Sarah Fisher and her part-time operation are back in the fight this weekend at Kentucky Speedway. It will be the first race for Fisher and her No. 67 Dollar General-backed machine since the June race at Texas Motor Speedway, where she finished 17th. As IRL fans know, Fisher's had some great moments at Kentucky. She claimed her first podium there in 2000 and in 2002, Kentucky was the backdrop for history as she became the first woman in North American racing history to win an pole position for a major-league open-wheel race. "I love racing at Kentucky Speedway," she said recently. "I've had some of my best runs at this track and I can't wait to put another one on the books." Fisher and her team will race in two more events this year at Chicagoland Speedway in August and Homestead-Miami Speedway in October.

Change is in the air

In a statement on why the IRL will not return to his race track in 2010, Richmond International Raceway president Doug Fritz seems to have revealed the IndyCars' atrocious showing there in June as a prime factor for the series' departure. "The IndyCar Series is a high-quality racing series and we have enjoyed hosting them at Richmond International Raceway," he said. "The series puts on good shows all over the world, but here at Richmond, we just didn't have the racing our fans have come to expect. Nonetheless, the IndyCar Series continues to run entertaining events at other venues and we wish them all the best for the future." The boring affair, as well as multiple other speedway snoozers, has forced the series to give the teams various aerodynamic options such as sidepod extensions, wheel-end fills and tire ramps for the remaining oval events on the 2009 schedule. The lone mandatory rule from the IRL in this matter is the removal of a half-inch vertical endfence wicker, which hopefully will allow trailing cars to follow more closely.
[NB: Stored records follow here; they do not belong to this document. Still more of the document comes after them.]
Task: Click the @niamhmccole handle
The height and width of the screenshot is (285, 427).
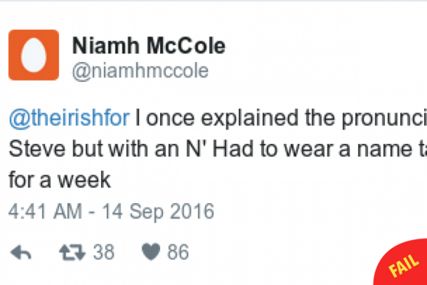Action: click(x=140, y=70)
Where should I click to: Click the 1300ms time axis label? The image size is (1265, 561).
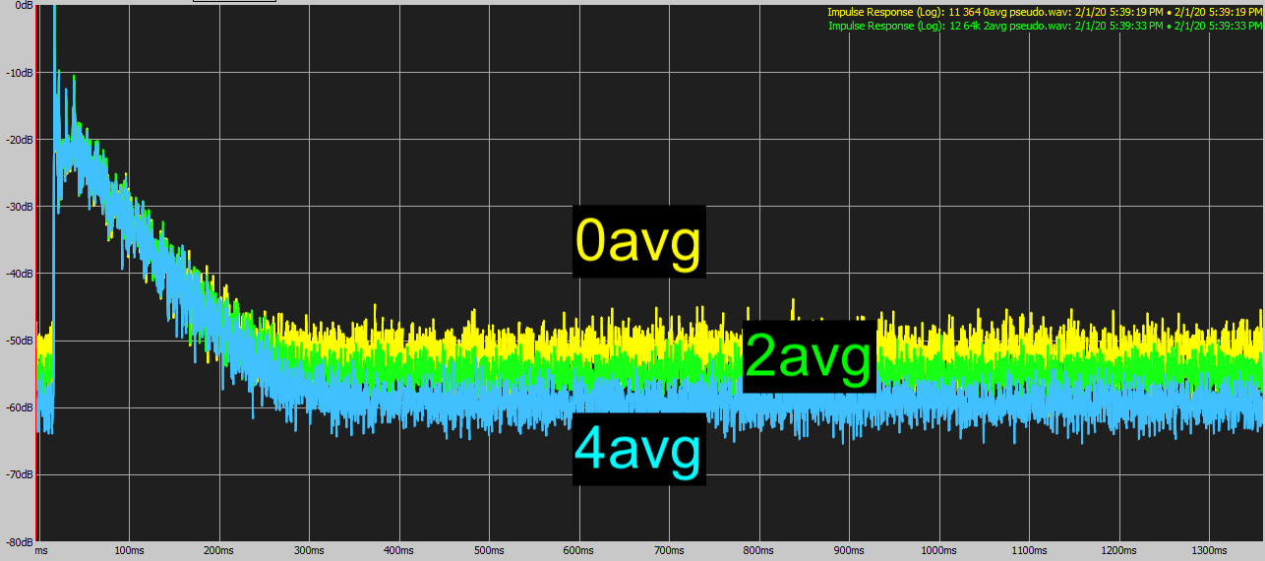(1209, 551)
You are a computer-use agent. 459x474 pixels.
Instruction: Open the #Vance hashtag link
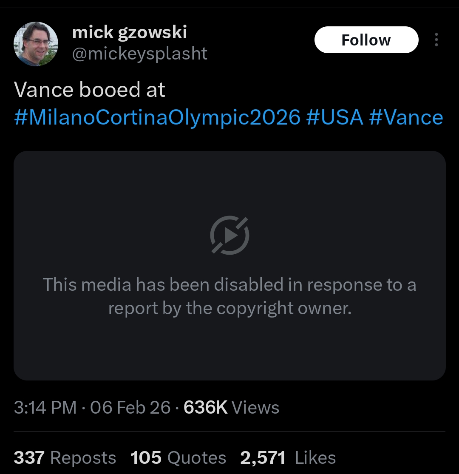406,117
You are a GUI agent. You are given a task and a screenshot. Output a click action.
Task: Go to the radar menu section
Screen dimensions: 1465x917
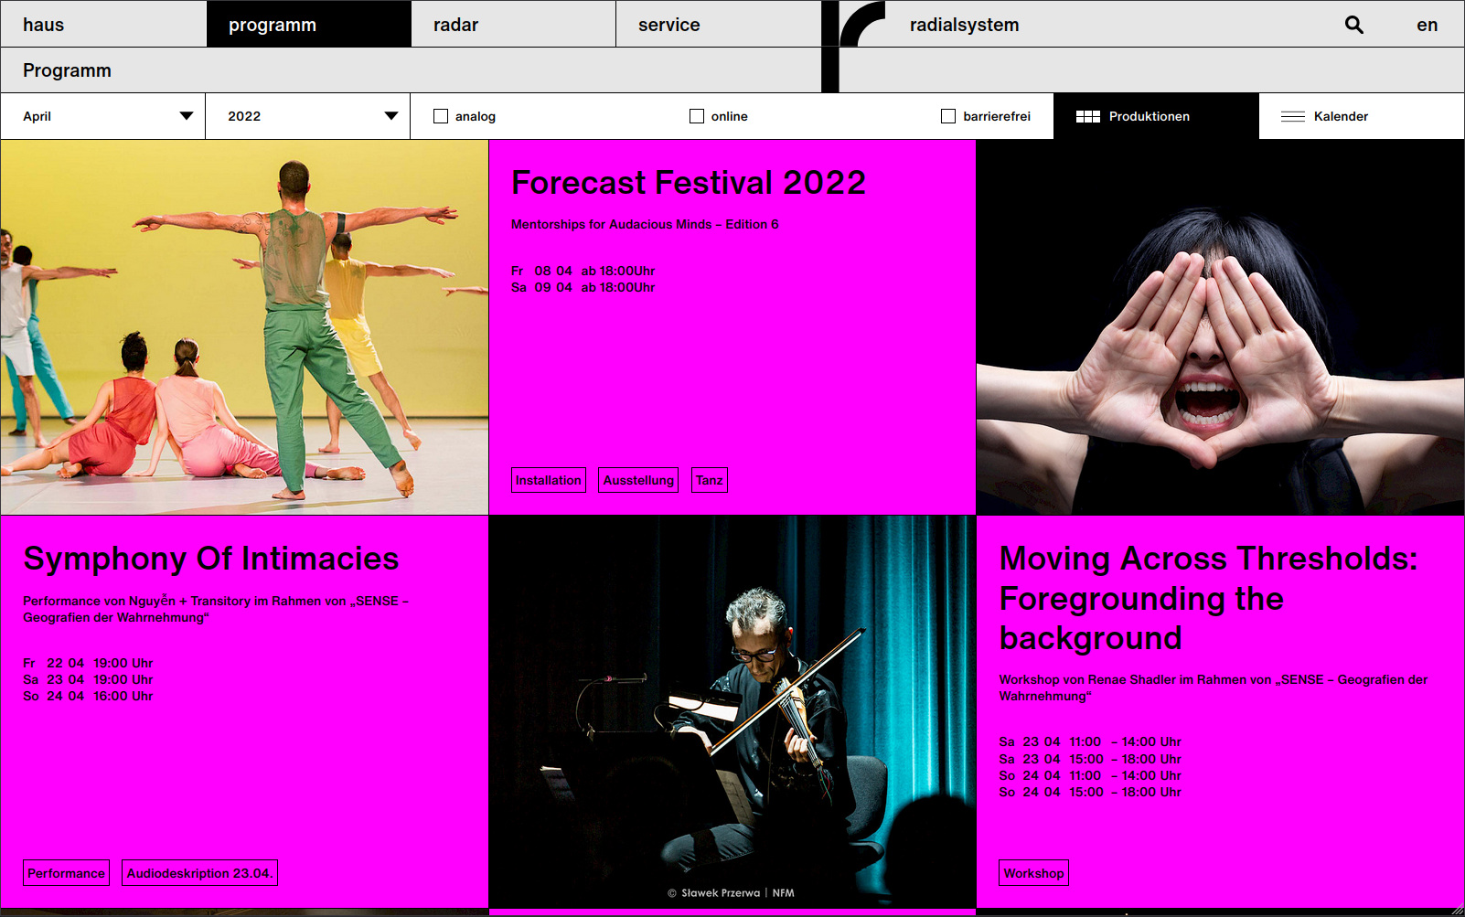(455, 25)
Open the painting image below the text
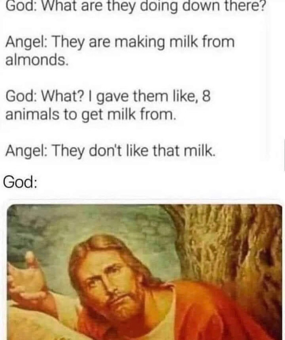The image size is (285, 340). [144, 272]
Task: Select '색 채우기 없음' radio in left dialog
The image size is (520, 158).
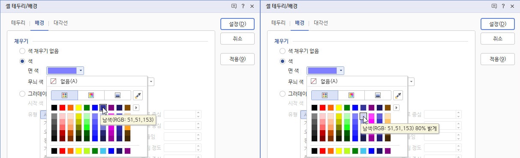Action: point(22,51)
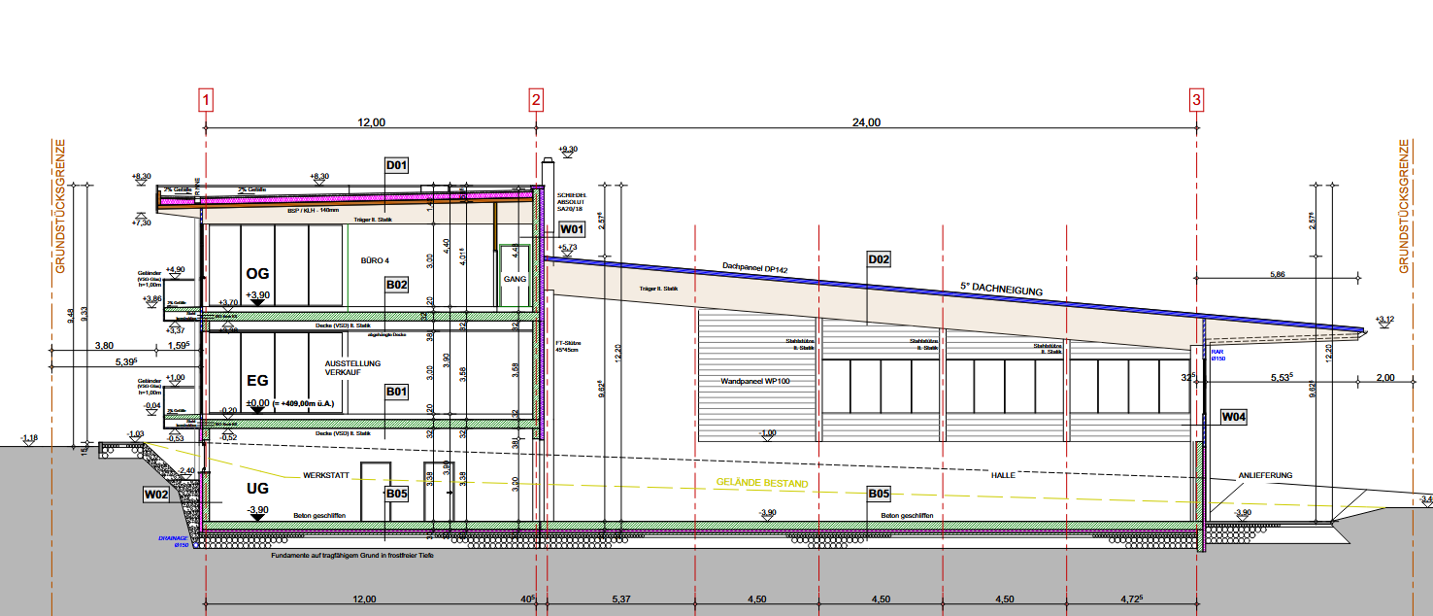Select the BÜRO 4 room label
This screenshot has height=616, width=1433.
click(374, 261)
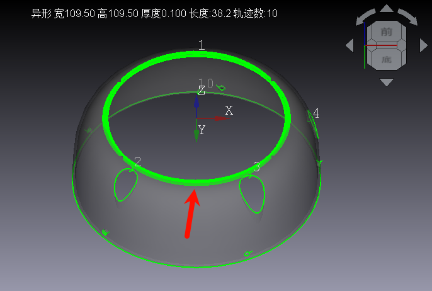Click the green Y axis arrow
Viewport: 432px width, 291px height.
tap(196, 134)
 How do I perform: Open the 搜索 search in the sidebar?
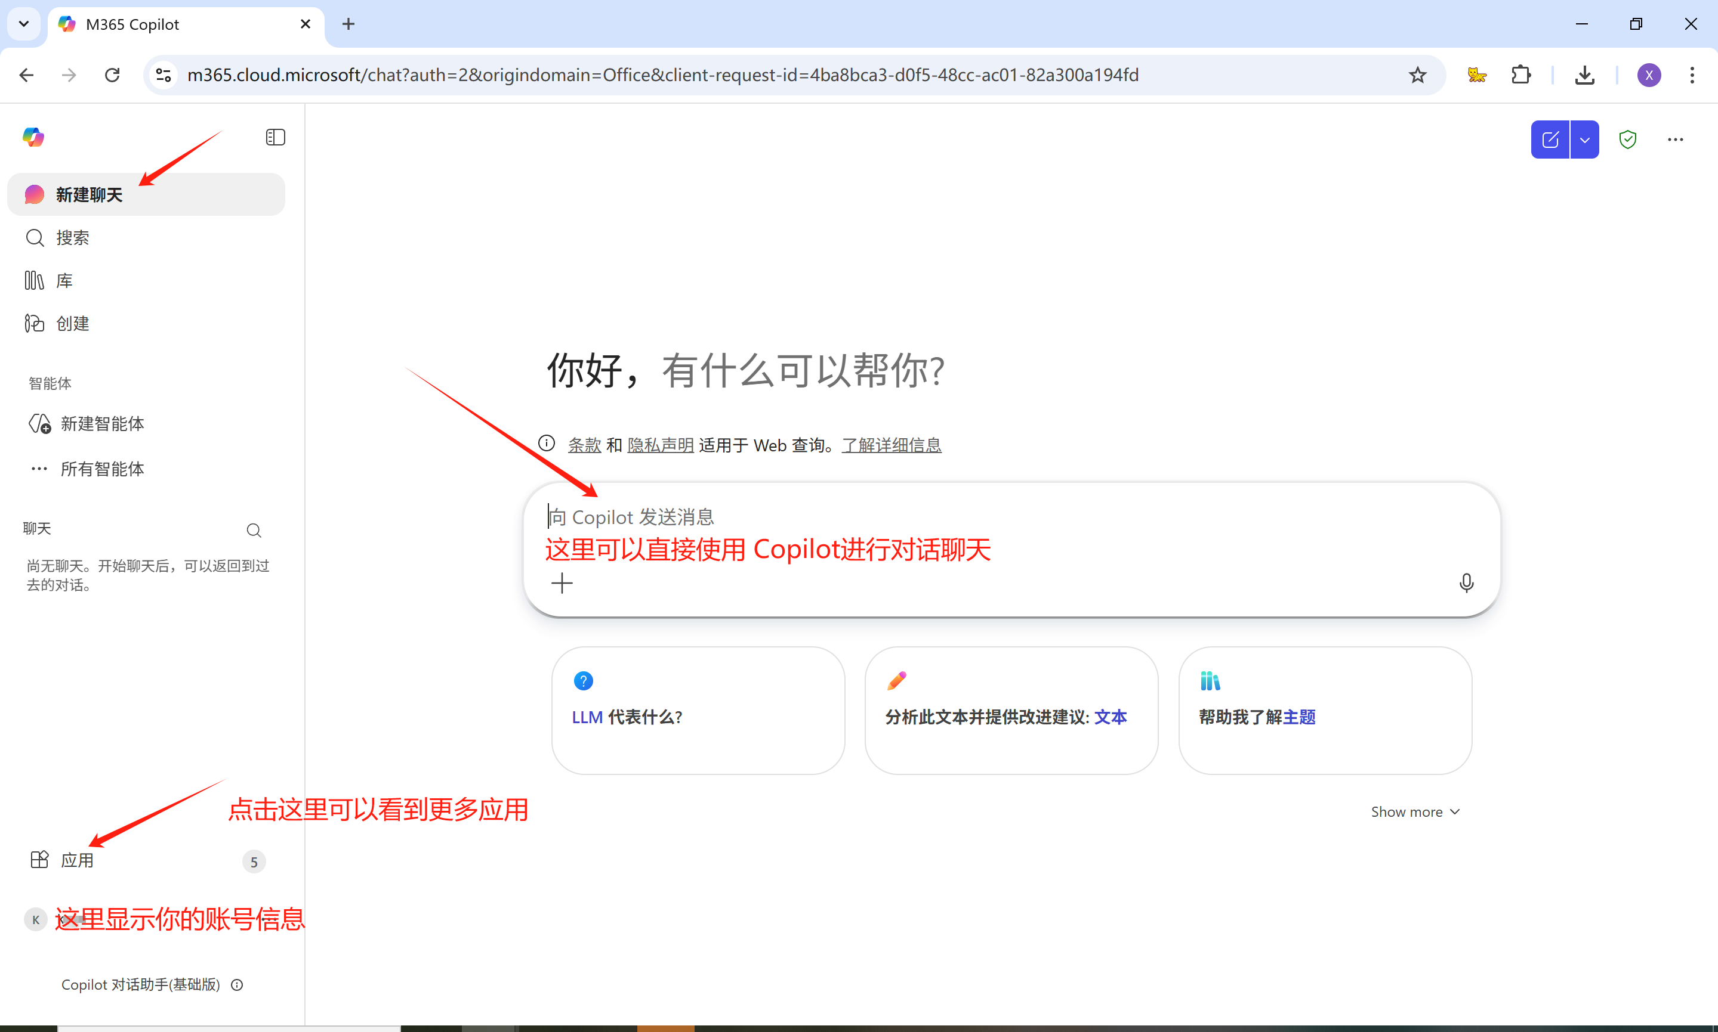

Also making its debut at Kentucky is a variation of Champ Car's push-to-pass system. The IndyCar version will feature boosts of 5-20 horsepower depending on the car's fuel setting. Each boost will last for 12 seconds and a 10-second blackout for recharging will follow after each hit. Drivers will have 20 boosts at their disposal, which will be utilized with a button on the steering wheel. The system will be utilized at all of the remaining events.